(EXERCISE PROMPT): With every picture left out, give the data below back exactly.

(Stored dataset items)
......

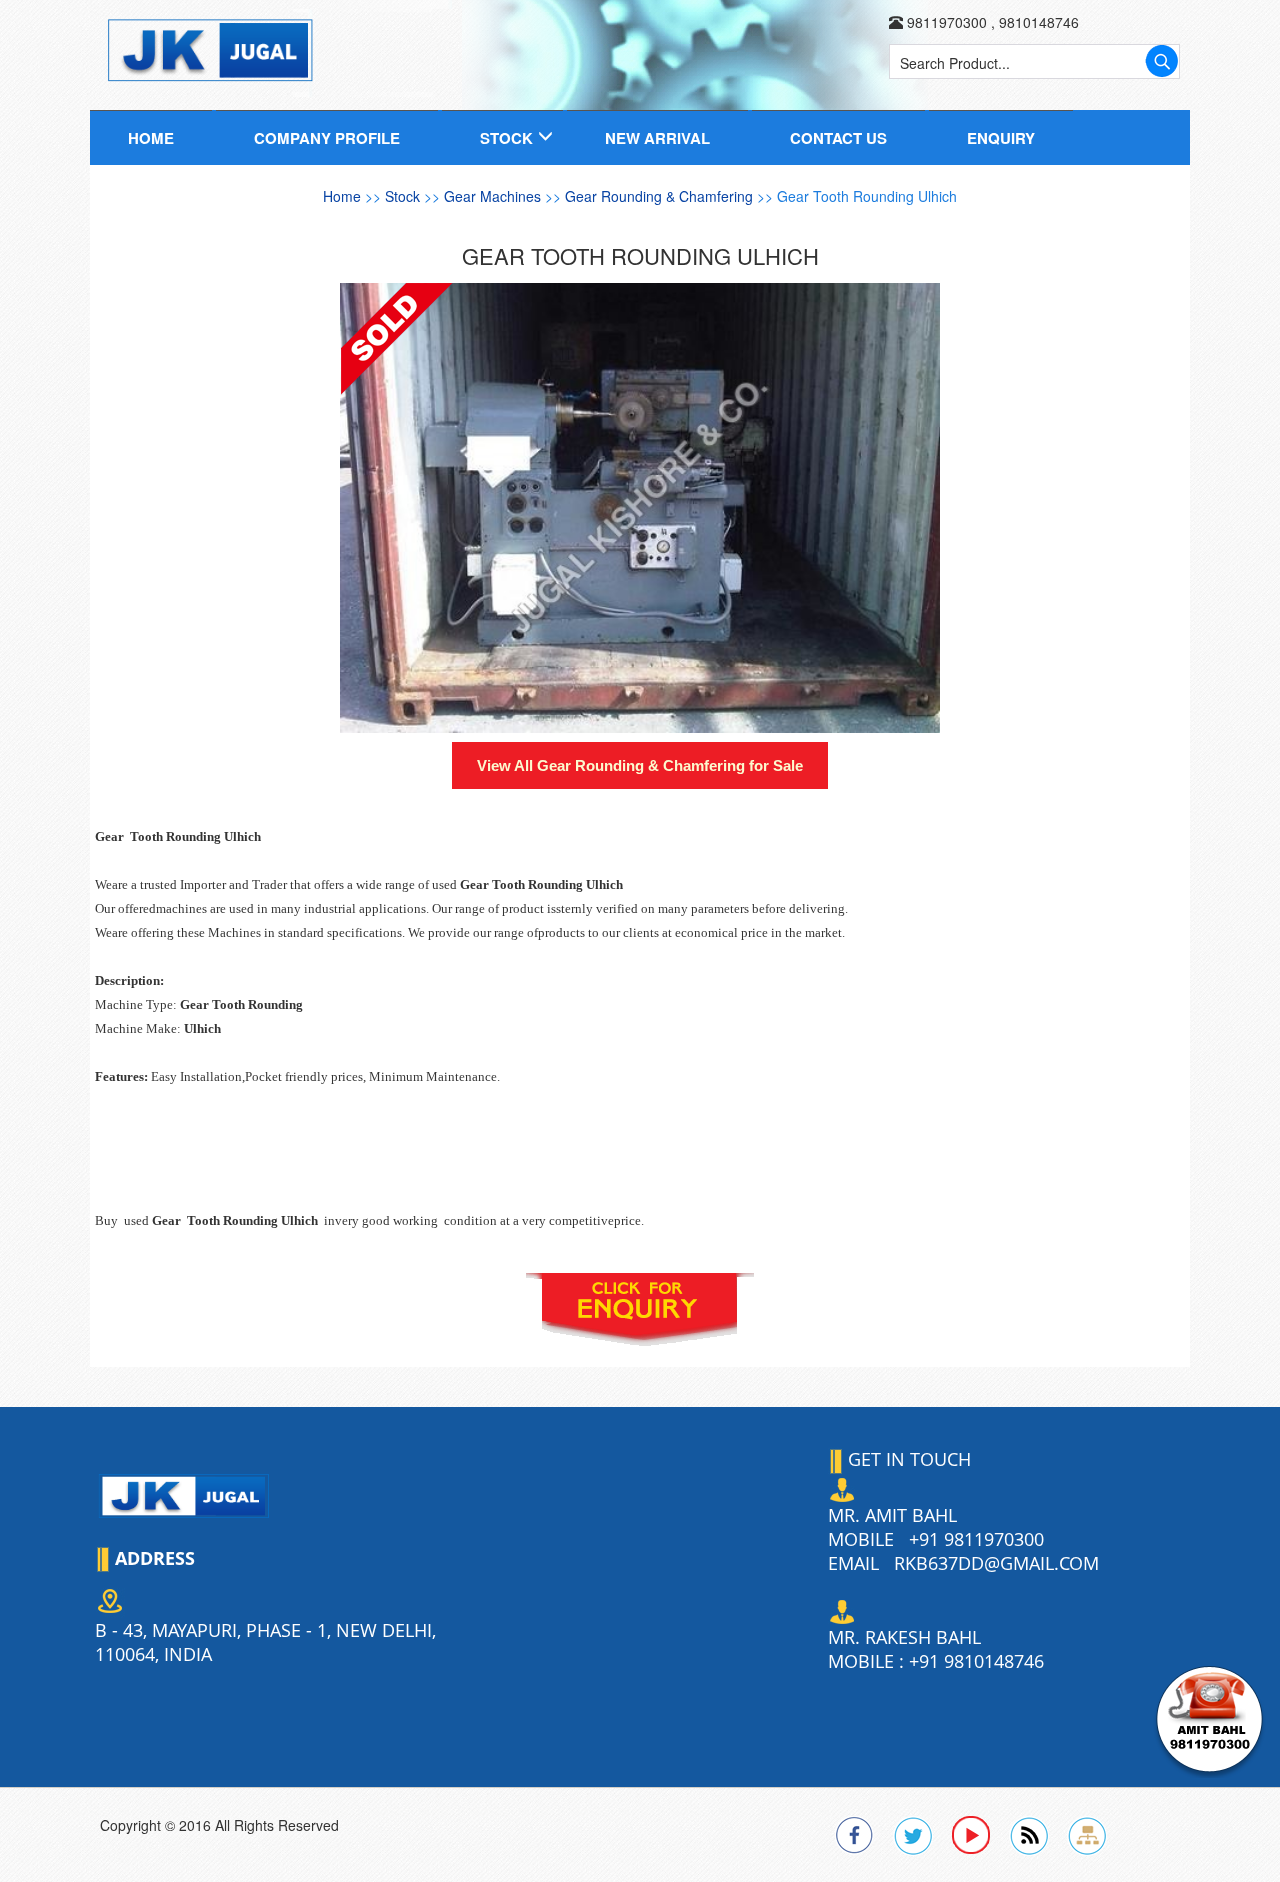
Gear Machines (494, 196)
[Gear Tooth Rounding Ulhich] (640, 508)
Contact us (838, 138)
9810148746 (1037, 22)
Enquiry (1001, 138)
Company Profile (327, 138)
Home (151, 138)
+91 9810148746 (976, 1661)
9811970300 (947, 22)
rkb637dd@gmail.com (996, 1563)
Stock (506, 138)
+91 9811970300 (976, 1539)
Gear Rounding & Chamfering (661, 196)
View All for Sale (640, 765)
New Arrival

......

(ANSWER TO THIS PROBLEM):
Gear Machines (494, 196)
[Gear Tooth Rounding Ulhich] (640, 508)
Contact us (838, 138)
9810148746 (1037, 22)
Enquiry (1001, 138)
Company Profile (327, 138)
Home (151, 138)
+91 9810148746 (976, 1661)
9811970300 (947, 22)
rkb637dd@gmail.com (996, 1563)
Stock (506, 138)
+91 9811970300 (976, 1539)
Gear Rounding & Chamfering (661, 196)
View All for Sale (640, 765)
New Arrival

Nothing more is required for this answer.